Bassam Ismail
Writing
Engineering

Preserving the Real Client IP Through a Proxy Chain That Rewrites the Evidence

10 min read

I was looking at /locations/nearby/, a location-sensitive endpoint that needs the visitor's address to return nearby locations, and the logs were telling a clean lie. The request arrived with X-Forwarded-For and CF-Connecting-IP, but both had already been rewritten to proxy egress addresses by the time the request reached the application. The fix was not to trust those headers later with more confidence. It was to preserve the original client IP earlier, at the first layer where the evidence was still intact, by copying the first X-Forwarded-For value into X-Original-Client-IP in the hosting provider .htaccess, then passing that header through nginx to the app.

That is the practical rule I would argue for: in a proxy chain, identity is perishable data. If a downstream service needs the real visitor IP, capture it at the earliest trusted boundary and give it a new, explicit name before another proxy gets a chance to normalize, overwrite, or reinterpret it.

Why the header looked right until it mattered

The failure mode was annoying because nothing was obviously broken. The request still had IP-shaped headers. The app still saw values in the usual places. But the values were no longer the visitor. They were artifacts of the path the request had taken.

A typical mental model for client IP handling is too flat:

Browser -> App

In a real hosted stack, the path is closer to this:

visitor browser

CDN edge

hosting proxy

nginx proxy

the application

Each layer can add or rewrite headers. X-Forwarded-For is usually a comma-separated list where the leftmost value is intended to be the original client and later values are proxies. CF-Connecting-IP is a provider-specific attempt to preserve the connecting client seen at the CDN edge. Both are useful only if you understand which layer created them and which layers are allowed to change them.

• **Supplied data**
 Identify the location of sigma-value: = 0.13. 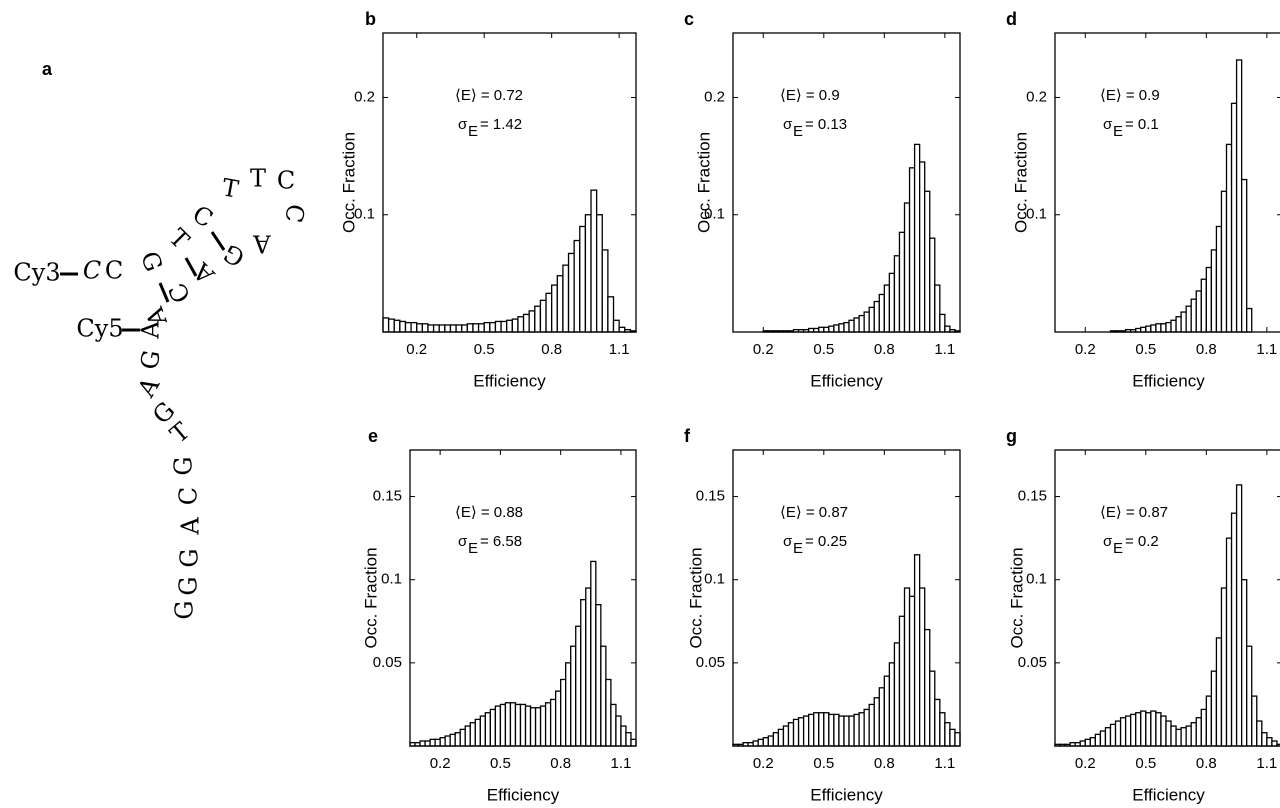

• **Tasks and exercises**
a. Swap "comma-separated" for "comma-delimited" in the proxy chain article, and write out the passage that begins at the words "Each layer can" and stops after "to change them.".
b. Pick up the proxy chain article from its last sentence and keep writing it.
The data is not needed for anything here.

• **Task-by-task outputs**
a.
Each layer can add or rewrite headers. X-Forwarded-For is usually a comma-delimited list where the leftmost value is intended to be the original client and later values are proxies. CF-Connecting-IP is a provider-specific attempt to preserve the connecting client seen at the CDN edge. Both are useful only if you understand which layer created them and which layers are allowed to change them.

b.
By the time /locations/nearby/ reached the application, both familiar headers had become untrustworthy for the business question we were asking: where is this visitor roughly coming from? The app did not need the last proxy hop. It needed the first public client address observed before the internal proxy chain rewrote the evidence.

Capture the real visitor IP end-to-end through the proxy chain.

That line sounds simple. The hard part was deciding where the word "real" could still be defended.

Where original client IP belongs at the trusted boundary

The right place to solve this was not inside the application. Once the request reached the app, the original and the rewritten values were indistinguishable unless we brought extra context from the edge.

So we moved the responsibility earlier. The hosting provider .htaccess still had access to the incoming X-Forwarded-For value before the application received the rewritten proxy headers. There, we captured the first value and wrote it into a dedicated header:

<IfModule mod_setenvif.c>
  SetEnvIfNoCase X-Forwarded-For "^([^,[:space:]]+)" ORIG_CLIENT_IP=$1
</IfModule>
 
<IfModule mod_headers.c>
  RequestHeader set X-Original-Client-IP "%{ORIG_CLIENT_IP}e" env=ORIG_CLIENT_IP
</IfModule>

For a route-specific version, use the request URI as a guard so the behavior is scoped to the endpoint that needs it:

<IfModule mod_setenvif.c>
  SetEnvIf Request_URI "^/locations/nearby/" IS_NEARBY=1
  SetEnvIfNoCase X-Forwarded-For "^([^,[:space:]]+)" ORIG_CLIENT_IP=$1
</IfModule>
 
<IfModule mod_headers.c>
  RequestHeader set X-Original-Client-IP "%{ORIG_CLIENT_IP}e" env=ORIG_CLIENT_IP
</IfModule>

The second snippet still sets the header whenever ORIG_CLIENT_IP exists. In our deployment, the route guard belonged with the deployed .htaccess context and the endpoint-specific traffic path. If your application has mixed traffic under the same document root, test the scope instead of assuming the guard is enough.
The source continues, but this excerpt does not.